What’s Up Bro? (formerly brah)
Anomaly 13
Description
`We have noticed some suspicious activity leaving a particular machine in the network. We have isolated the machine and recorded its behavior over the course of 20 minutes or so. Either way it is not a full day so hopefully it was enough to get what we need for analysis.
We are worried it is exfiltrating some data over a C2 channel but we have not been able to pinpoint the channel. Our only indicator is some shady website online that keeps showing data that has been leaked from our network and specifically data on that machine!
Author: @pascal_0x90 (LLNL - Nate)
Challenge
We’re only given the README.md with the description and the packet capture, so we can pop the packet capture right into Wireshark. Since the packet capture is ~14 MB, we can use the statistics tab to get a gist of what’s at play here, and we find a lot of TLS traffic.

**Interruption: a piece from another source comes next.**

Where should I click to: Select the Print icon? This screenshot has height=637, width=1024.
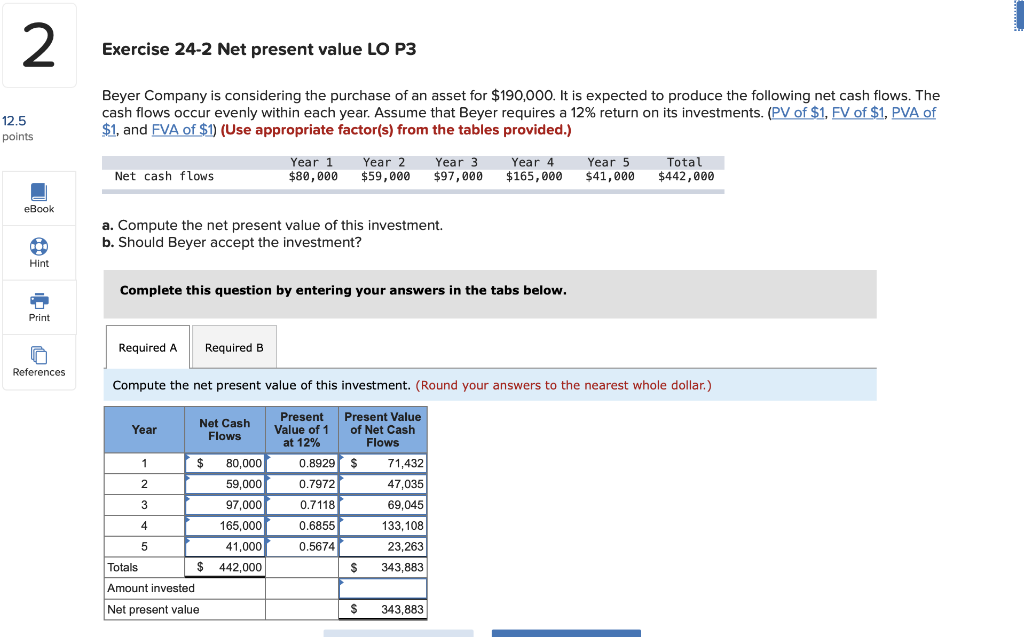tap(39, 307)
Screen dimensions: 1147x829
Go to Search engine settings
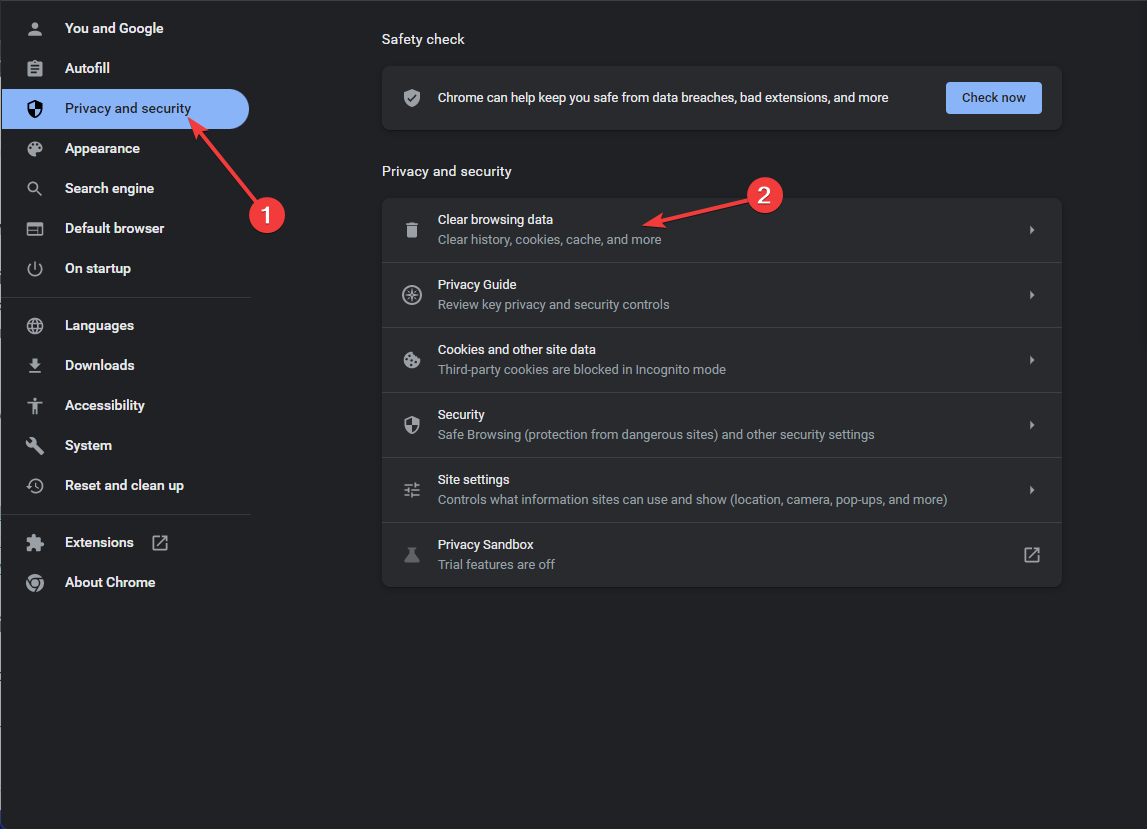coord(109,189)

In order to decrypt TLS, we would somehow need to get access to the session keys, which, unless they were transmitted in cleartext at some point over HTTP, we’re not getting them. The next most frequent protocol is DNS, which is actually quite interesting given the description.
Solution
Unit 42 has a very solid blog explaining exactly how this technique works, and you can see examples of it documented with Sliver or Cobalt Strike. The core idea is that if I have a DNS server and keep track of the DNS queries made to the server, in this case for A records, I can parse data transmitted in the subdomain as arbitrary data, as opposed to actual DNS information. This is not the only way DNS can be leveraged for covert operations. For instance, a TXT record could be used to store payloads that could then be used in PowerShell payloads (source: Alh4zr3d, John Hammond).
If we filter the packet capture for DNS, we see this in action.
The goal now is to recover the data sent through here. Rather than copy this out by hand, we can use pyshark
like we did with corCTF 2022: whack-a-frog to automate this process.
One thing to note is the pkt.dns.qry_name not in domains
in the if statement; DNS uses UDP, which doesn’t exactly prioritize the continuity of packets, and instead focuses on speed. As a result, UDP packets can get transmitted multiple times. This is not a perfect solution, as the same domain may have been used in two different places with how the plaintext might have been split up, but it ends up working fine here.
If we run the script, we see some base64:
We can add an extra line to then decode the base64, and find the flag:
flag: flag{wh4t5_up_br0_w3r3_y0u_ch0pp1n_l0g5?}
EmojiWare
Anomaly 14
Description
This is an entire program written in emojis... Yes. You heard right. Emojis! The program that is in this challenge is an emulator that can interpret the emojis and provide emulation support. The code created acts like all the files on the computer have been encrypted. The goal of this challenge? Get the program to print out the encrypted flag.
Author: @pascal_0x90 (LLNL - Nate)
Challenge
We’re given a few files to work with here.
The README.txt
contained the description, so that’s unimportant. The emojis.out
is exactly what it sounds like, it’s a lot of emojis.
The emulator
is an ELF executable that seems like the point of interest here, but we’ll come back to that shortly.
The Dockerfile
is an interesting addition, since emulator
isn’t built on some esoteric architecture. Reading it, we get an interesting clue.
It doesn’t make sense to explicitly include python3.8-dev
without actual python unless (a) this is a distraction or (b) there’s some Python-magic going on here. If we start running through our basic reversing checks, something immediately jumps out at us:
Solution
Notice the references to Python? Unless the author was trying to make it seem as if this was written with Python, there is very real likelihood that this binary was produced by using some library to compile Python to executable code. We can test this by pointing pyinstxtractor at it.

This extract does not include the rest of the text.